-------- INPUT FOR THIS TASK --------

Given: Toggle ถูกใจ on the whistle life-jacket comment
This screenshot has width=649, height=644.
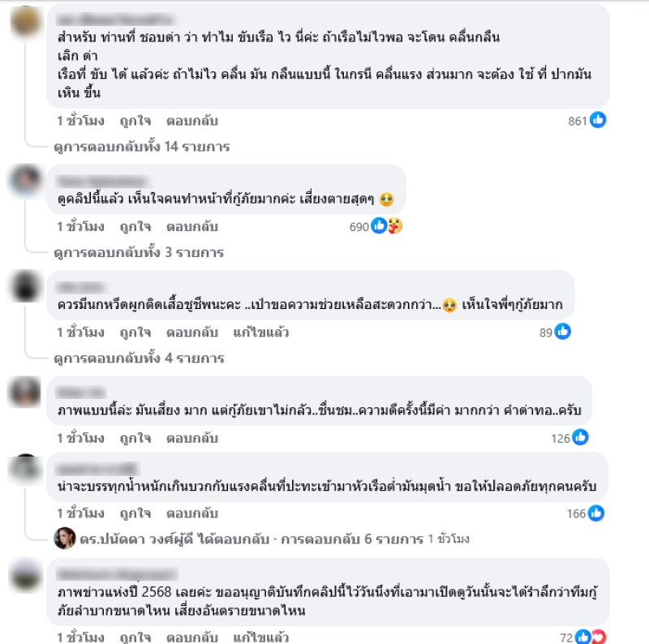Looking at the screenshot, I should (x=135, y=333).
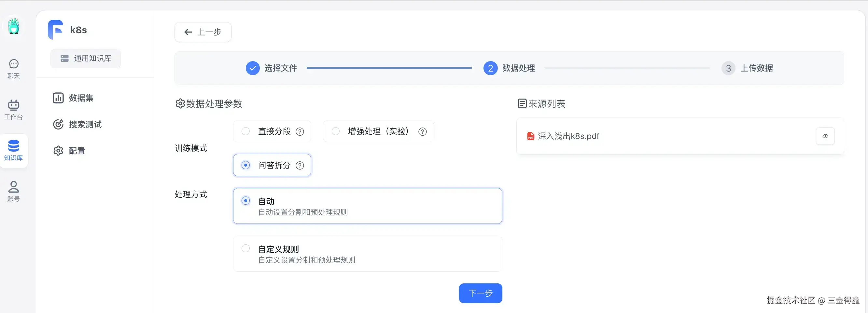868x313 pixels.
Task: Click the 下一步 button
Action: coord(480,293)
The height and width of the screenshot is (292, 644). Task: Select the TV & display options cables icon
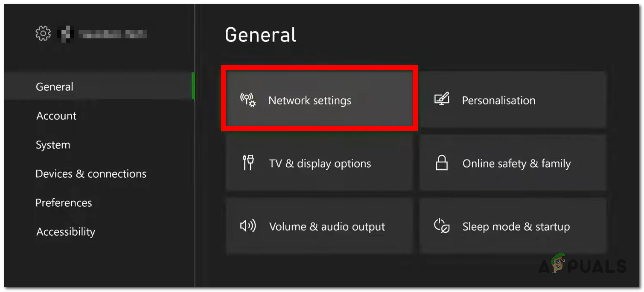tap(248, 163)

--------

EXERCISE DIRECTIONS = Once the pictures are removed, return the entries exactly as they stand.

TASK OUTPUT =
Given: Toggle ถูกใจ on the whistle life-jacket comment
This screenshot has width=649, height=644.
Looking at the screenshot, I should (x=135, y=333).
868x313 pixels.
Task: Click the 下一步 button
Action: coord(480,293)
The height and width of the screenshot is (292, 644). Task: Select the TV & display options cables icon
tap(248, 163)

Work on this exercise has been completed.